§ Goals:
1. Summarize the MAAS virsh bug report below in two sentences.
2. Write the next part of the MAAS virsh bug report below, picking up after its final line.

§ Selected excerpt:
* START *

Creating MAAS Virsh VM does not work (libvirt: error)

Bug #2053033 reported by Bartłomiej Poniecki-Klotz
40
This bug affects 6 people
Affects Status Importance Assigned to Milestone
MAAS
Fix Released
Critical
Björn Tillenius
3.3
Fix Released
Critical
Björn Tillenius
3.4
Fix Released
Critical
Björn Tillenius

Bug Description

When creating the Machines on KVM hosts, there is a problem with the connection to the virsh console.
The issue occurs during communication with virsh.

provisioningserver.drivers.pod.virsh.VirshError: Failed to login to virsh console.

Environment details:

$ snap list maas
Name Version Rev Tracking Publisher Notes
maas 3.3.5-13222-g.78dd996c0 32636 3.3/stable canonical✓ -

I used both MAAS CLI and UI to check power (easy way to call communication to the virsh console)

Logs:
- maas.log: https://pastebin.canonical.com/p/ZtGPSmbQp6/
- rackd.log: https://pastebin.canonical.com/p/6thxw55mrQ/
- regiond.log: https://pastebin.canonical.com/p/c9shkDFTD5/

The issue was previously discussed in the issue: https://bugs.launchpad.net/maas/+bug/1942390

Related branches

Revision history for this message
Bartłomiej Poniecki-Klotz (barteus) wrote :

subscribed ~field-critical

Changed in maas:
assignee: nobody → Björn Tillenius (bjornt)
status: New → In Progress
importance: Undecided → Critical
milestone: none → 3.5.x
Revision history for this message
Björn Tillenius (bjornt) wrote :

To re-iterate the findings from bug 1942390:

I got access to another environment and after adding some debugging, I noticed that virsh is intermittently returning this error:

b'libvirt: error : cannot execute binary /usr/bin/pkttyagent: '

In the journal, I see these messages:

Feb 12 03:47:01 leafeon audit[57692]: AVC apparmor="DENIED" operation="exec" profile="snap.maas.supervisor"

* END *

§ Dataset excerpts:
* START *

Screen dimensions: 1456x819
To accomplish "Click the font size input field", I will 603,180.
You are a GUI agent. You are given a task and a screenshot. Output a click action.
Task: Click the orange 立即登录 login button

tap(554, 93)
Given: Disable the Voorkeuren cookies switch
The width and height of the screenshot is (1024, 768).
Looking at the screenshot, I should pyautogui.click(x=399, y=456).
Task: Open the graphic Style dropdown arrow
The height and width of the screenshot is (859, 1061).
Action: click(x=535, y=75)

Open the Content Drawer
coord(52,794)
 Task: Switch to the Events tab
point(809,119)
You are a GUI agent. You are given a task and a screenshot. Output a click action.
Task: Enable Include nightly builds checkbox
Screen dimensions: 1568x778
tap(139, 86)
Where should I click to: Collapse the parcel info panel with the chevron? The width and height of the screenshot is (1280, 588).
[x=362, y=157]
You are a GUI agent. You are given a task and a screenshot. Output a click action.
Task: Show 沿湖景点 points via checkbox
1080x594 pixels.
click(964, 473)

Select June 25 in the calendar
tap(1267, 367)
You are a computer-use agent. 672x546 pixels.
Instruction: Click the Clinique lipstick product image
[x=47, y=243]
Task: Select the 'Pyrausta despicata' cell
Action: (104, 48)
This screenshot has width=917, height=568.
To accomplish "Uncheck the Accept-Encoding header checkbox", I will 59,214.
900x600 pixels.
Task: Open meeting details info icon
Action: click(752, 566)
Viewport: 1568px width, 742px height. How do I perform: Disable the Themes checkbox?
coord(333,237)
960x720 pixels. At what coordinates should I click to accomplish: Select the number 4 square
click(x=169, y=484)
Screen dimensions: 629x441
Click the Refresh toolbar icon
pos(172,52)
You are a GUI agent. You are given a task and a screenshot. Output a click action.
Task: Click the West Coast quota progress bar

* END *

§ Answers for this exercise:
1. Creating machines on KVM hosts in MAAS fails because of a problem with the connection to the virsh console, which raises a VirshError saying MAAS failed to log in. The reporter saw this on MAAS 3.3.5 when checking power through the CLI and the UI, and Björn Tillenius, who was assigned the bug, found that virsh intermittently fails to execute /usr/bin/pkttyagent while the journal shows AppArmor denying an exec operation for the snap.maas.supervisor profile.

2.
 name="/usr/bin/pkttyagent" pid=57692 comm="virsh" requested_mask="x" denied_mask="x" fsuid=0 ouid=0

Revision history for this message
Björn Tillenius (bjornt) wrote :

I still don't know why these errors are happening, but tomorrow I'll try to retry on such errors and see if that can work around the problem, until we find the root cause.

Revision history for this message
Jeff Lane  (bladernr) wrote :

We have recently also had virsh stop working on MAAS (3.4.0), none of our VMs are deployable. Looking at syslog I do see nearly 8000 errors like Bjorn mentioned in comment #2

Revision history for this message
Jeff Lane  (bladernr) wrote :

2024-02-12 10:44:03 provisioningserver.rpc.power: [critical] kvm-small-2: Power off failed.
        Traceback (most recent call last):
          File "/snap/maas/32469/usr/lib/python3/dist-packages/twisted/internet/defer.py", line 661, in callback
            self._startRunCallbacks(result)
          File "/snap/maas/32469/usr/lib/python3/dist-packages/twisted/internet/defer.py", line 763, in _startRunCallbacks
            self._runCallbacks()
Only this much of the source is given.